Join us Friday, November 15th at 5pm for the second event in this year’s PROGRAM
lecture series. New | Media Archives
brings together Lori Emerson
(CU Boulder) and Ben Fino-Radin
(MOMA) to address the concerns and opportunities of archiving new media technologies, and the ways new media have in turn transformed traditional archival practices.
Lori Emerson (University of Colorado, Boulder)
“The Media Archaeology Lab as Configurable Conceptual Object”
Lori Emerson will discuss how the Media Archaeology Lab has evolved over the years to become a DIY, community-driven, living archive. Depending on how you approach the MAL, it is now as much a site either of or for research and teaching as it is a site for artistic interventions, experiments, projects; an archive for obsolete media; or an archive for original works of digital art/literature along with their original platforms. Equally at home in literature departments, art departments, media studies departments, history of technology programs, computer science departments, libraries and archives, the MAL is the definition of a configurable, conceptual object.
Lori Emerson is an Assistant Professor in the Department of English at the University of Colorado at Boulder and Director of the Media Archaeology Lab. She writes and teaches on digital literature, experimental American and Canadian writing from the 20th and 21st century, history of computing, and media theory.
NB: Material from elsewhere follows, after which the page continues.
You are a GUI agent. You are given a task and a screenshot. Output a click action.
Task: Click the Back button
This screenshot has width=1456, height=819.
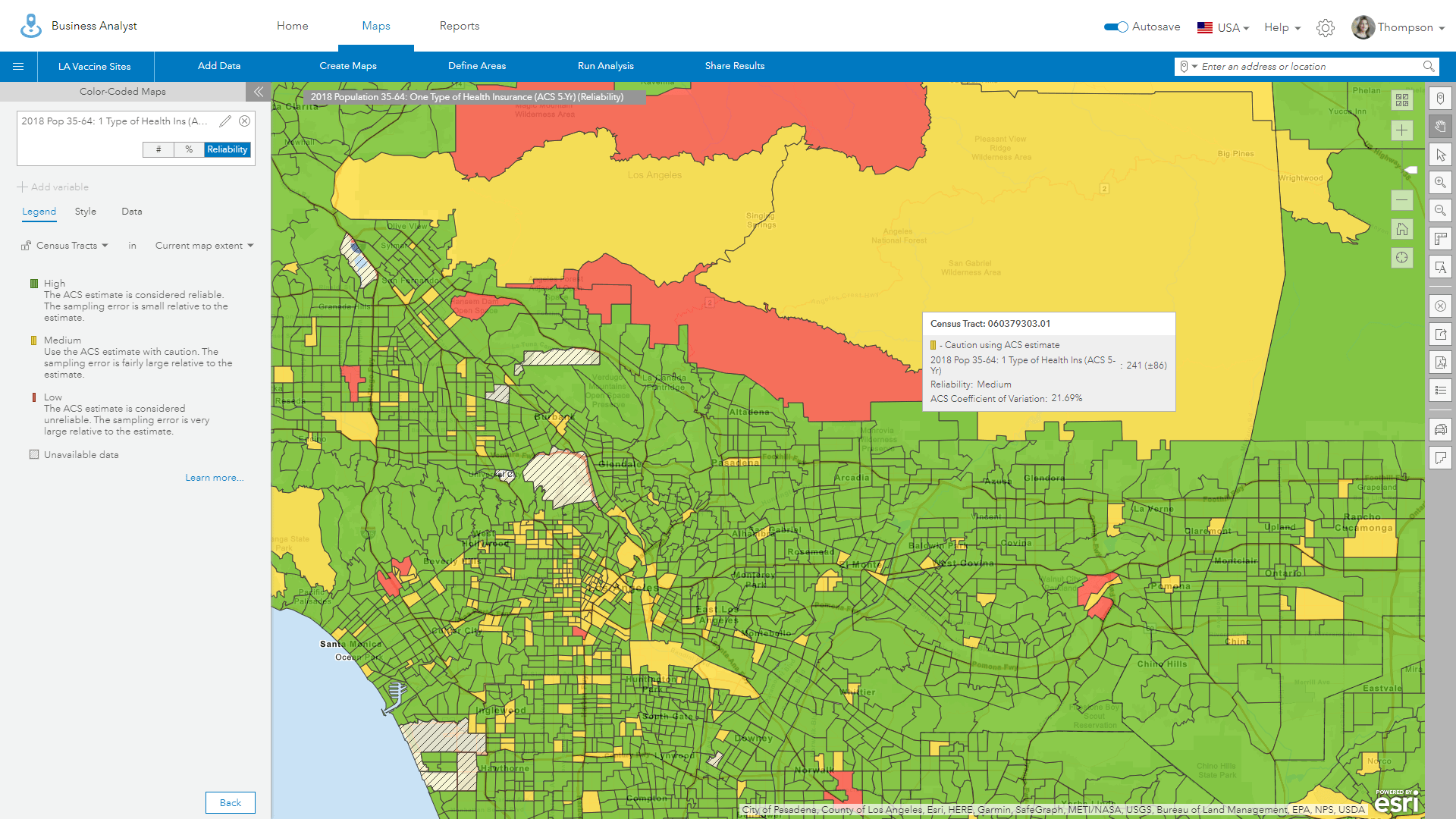pyautogui.click(x=230, y=802)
Ben Fino-Radin (Museum of Modern Art)
“Fragile Bits and Dead Media: Preserving Computer Based Works of Art”
Ben Fino-Radin is the Digital Repository Manager at the Museum of Modern Art and former Digital Conservator for Rhizome at the New Museum for Contemporary Art. His most recent archival project was XFR STN, an open-door artist-centered media archiving project for moving image and born digital works.
PROGRAM is an interdisciplinary event series organized by graduate students in NYU’s departments of Media, Culture and Communication, Comparative Literature, and Cinema Studies. The series explores ongoing questions in the field of media studies, particularly the cultural, historical, aesthetic and political impact of software and programming.